Work instruction A: According to the page on protest and social action resources, who handles calls to the Protest Hotline for Washington, DC?
Work instruction B: List every situation that the page on protest and social action resources names as a reason to call the DC Protest Hotline with legal questions.
Work instruction C: Extend the page on protest and social action resources, picking up after its final sentence.

Supplied text:
Participation in Social Action and Protest
Resources for Inauguration 2021 (AND BEYOND)
We encourage everyone to heed recommendations from political and public health officials to “stay home” during the pandemic and engage in nonviolent social action and protest in ways that protect your physical health and mental well-bring.
We have had inquiries from members of our community (faculty, staff, and students) who, true to the Georgetown spirit of Hoyas for Others, are interested in learning more about or are planning to engage in safe, direct, and social action. Information on this webpage below and linked in the red button above has been compiled by staff members of the Center for Social Justice Research, Teaching & Service at Georgetown University (new window) (CSJ) and Division of Student Affairs based on their experiences and recommendations. While these opportunities are not being run or endorsed by CSJ or Georgetown University, we work directly with many of the partners on this list.
Know Your Rights: Protest Rights
Prepare before heading out into the streets. Read through the thorough American Civil Liberties Union (ACLU) Protesters’ Rights.
For Hoyas planning to engage in protest and social action, CSJ encourages you to create a small, trustworthy TEAM, as described by the East Point Peace Academy. CSJ does not recommend that you engage in protest or social action alone.
* There is a new Protest Hotline for Washington, DC from the Public Defenders Service. All calls are confidential and free, and the phone line is available 24 hours/day, 7 days a week. If you or someone you know has been arrested, has an open arrest warrant, or has been questioned by law enforcement related to protesting in DC, the Protest Hotline is available to answer your legal questions. All calls will be handled by a criminal defense attorney. *
Know Your Rights: Stopped by Police
ACLU offers a description of what the law requires and offers strategies for handling police encounters.
Our colleagues at Canisius College, a fellow Jesuit University in upstate New York, have developed an informative pamphlet on What to Do When Stopped by the Police.
Minimize your Risks of COVID-19
Georgetown University Medical Center has developed detailed evidence-based suggestions and a harm reduction field guide for governments, organizers, and individuals to proactively take steps to minimize the risk of COVID-19.
Cases of COVID-19 are on the rise around the country and the world. Stay safe and healthy this Election season no matter how you participate. Read up on some tips and suggestions for taking extra precautions during the pandemic.

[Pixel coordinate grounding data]
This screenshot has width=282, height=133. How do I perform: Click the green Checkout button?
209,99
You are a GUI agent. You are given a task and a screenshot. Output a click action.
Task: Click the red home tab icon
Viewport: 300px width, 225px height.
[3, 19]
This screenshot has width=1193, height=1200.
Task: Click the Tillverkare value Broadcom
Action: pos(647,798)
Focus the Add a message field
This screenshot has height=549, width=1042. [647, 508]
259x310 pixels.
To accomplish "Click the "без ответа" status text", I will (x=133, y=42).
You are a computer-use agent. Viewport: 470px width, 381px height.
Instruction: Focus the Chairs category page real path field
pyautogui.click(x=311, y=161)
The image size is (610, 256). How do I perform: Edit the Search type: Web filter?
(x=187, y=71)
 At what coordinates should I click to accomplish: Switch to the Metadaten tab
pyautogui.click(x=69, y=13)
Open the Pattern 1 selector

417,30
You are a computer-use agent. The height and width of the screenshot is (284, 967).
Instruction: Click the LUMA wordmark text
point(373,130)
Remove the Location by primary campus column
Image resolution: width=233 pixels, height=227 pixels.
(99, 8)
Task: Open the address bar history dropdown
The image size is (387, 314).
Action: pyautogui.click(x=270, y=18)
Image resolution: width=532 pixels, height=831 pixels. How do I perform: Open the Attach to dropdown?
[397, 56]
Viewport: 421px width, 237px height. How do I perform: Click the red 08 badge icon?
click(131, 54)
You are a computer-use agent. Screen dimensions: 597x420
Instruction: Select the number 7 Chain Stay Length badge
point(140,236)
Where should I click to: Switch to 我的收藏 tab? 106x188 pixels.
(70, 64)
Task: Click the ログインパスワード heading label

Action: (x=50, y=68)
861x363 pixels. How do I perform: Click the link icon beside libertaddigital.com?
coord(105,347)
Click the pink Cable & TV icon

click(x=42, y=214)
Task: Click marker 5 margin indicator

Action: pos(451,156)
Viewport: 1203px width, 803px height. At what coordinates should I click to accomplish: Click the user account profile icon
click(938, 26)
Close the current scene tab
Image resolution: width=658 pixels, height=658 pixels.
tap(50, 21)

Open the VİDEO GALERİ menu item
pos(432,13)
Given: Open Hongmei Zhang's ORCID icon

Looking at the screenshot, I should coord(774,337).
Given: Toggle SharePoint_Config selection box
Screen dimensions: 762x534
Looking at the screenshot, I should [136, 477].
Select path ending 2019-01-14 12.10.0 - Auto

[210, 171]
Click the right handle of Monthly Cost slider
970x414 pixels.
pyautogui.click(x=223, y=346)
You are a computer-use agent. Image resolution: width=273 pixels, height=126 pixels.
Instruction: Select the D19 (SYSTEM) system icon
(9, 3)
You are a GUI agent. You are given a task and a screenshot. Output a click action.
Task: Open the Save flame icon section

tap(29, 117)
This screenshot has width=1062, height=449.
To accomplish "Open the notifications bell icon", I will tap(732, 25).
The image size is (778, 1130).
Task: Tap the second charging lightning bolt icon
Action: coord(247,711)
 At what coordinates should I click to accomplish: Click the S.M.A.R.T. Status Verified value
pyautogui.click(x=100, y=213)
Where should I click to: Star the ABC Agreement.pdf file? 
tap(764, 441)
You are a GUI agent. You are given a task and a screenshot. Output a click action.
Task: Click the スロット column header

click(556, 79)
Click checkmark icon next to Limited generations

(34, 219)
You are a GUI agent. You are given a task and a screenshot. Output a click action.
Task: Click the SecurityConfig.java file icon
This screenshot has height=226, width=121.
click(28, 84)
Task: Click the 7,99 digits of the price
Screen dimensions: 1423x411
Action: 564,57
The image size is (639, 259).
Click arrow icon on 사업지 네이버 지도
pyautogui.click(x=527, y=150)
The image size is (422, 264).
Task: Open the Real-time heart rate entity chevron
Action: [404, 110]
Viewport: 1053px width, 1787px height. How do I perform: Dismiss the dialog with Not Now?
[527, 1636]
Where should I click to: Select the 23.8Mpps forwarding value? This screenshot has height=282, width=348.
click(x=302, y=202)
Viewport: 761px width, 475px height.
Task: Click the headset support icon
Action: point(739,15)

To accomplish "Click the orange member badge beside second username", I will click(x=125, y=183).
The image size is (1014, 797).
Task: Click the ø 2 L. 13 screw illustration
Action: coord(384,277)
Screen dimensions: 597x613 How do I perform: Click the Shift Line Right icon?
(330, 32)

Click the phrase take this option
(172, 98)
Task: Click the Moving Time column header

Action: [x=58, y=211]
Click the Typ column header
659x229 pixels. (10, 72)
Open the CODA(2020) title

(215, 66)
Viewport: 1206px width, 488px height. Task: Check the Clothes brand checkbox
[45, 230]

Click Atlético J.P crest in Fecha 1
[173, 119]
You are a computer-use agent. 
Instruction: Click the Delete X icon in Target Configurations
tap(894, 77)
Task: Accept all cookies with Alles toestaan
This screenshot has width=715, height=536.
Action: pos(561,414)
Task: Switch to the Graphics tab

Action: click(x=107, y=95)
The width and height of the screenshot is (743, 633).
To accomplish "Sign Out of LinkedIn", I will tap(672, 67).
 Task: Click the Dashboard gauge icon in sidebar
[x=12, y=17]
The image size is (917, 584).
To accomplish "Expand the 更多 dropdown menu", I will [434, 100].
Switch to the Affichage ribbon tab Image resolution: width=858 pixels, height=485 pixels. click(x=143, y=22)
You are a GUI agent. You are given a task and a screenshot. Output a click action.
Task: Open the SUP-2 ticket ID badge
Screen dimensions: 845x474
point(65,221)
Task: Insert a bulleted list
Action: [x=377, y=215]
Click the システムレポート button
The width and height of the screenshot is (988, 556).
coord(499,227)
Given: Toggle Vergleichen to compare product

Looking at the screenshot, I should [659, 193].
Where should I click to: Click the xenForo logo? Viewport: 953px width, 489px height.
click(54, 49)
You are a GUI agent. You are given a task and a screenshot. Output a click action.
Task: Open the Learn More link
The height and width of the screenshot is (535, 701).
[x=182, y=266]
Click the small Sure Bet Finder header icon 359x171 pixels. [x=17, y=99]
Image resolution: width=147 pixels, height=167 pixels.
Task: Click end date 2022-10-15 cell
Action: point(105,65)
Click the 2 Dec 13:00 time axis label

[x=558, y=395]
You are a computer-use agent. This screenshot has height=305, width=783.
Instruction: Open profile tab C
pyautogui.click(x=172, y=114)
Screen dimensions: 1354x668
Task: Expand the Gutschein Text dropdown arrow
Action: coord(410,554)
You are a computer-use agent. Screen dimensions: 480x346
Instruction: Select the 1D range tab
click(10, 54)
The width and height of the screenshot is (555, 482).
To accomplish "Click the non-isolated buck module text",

Response area A: A criminal defense attorney handles all calls.

Response area B:
- You or someone you know has been arrested.
- You or someone you know has an open arrest warrant.
- You or someone you know has been questioned by law enforcement related to protesting in DC.

Response area C:
Useful Digital Security Technologies to Minimize Digital Risk
The need to communicate digitally is critical to successful, safe protest. Protect your communications from surveillance and intervention. It is likely that cell and internet service will be interrupted, especially in Washington, DC, with large-scale protests. Create a plan to “check-in safe” with family and friends.
- Signal is a free and useful encrypted messaging app already. Setting a disappearing message timer can be helpful in making sure that sensitive information is erased on everyone’s phones.
- Cryptpad is an encrypted alternative to Google suite. It offers shared documents, spreadsheets, polls and other useful tools for organizing.
- Jitsi is a free video conferencing app with encryption technology. It works best for small groups.
Nonviolent Direct Action
There are hundreds of effective methods of nonviolent protest and persuasion, intervention, and noncooperation. Read about 198 of these methods through the Global Nonviolent Action database at Swarthmore College.
Professor Eli McCarthy and the DC Peace Team offer virtual training. Check out the DC Peace Team schedule when includes workshops on Community Safety for Election Scenarios and Active Bystander Intervention.
Unfamiliar with nonviolence? Listen to episodes of the Cafe Miniseries from Nonviolent Peaceforce and reflect on the relevance of the global use of unarmed civilian protection for the United States context.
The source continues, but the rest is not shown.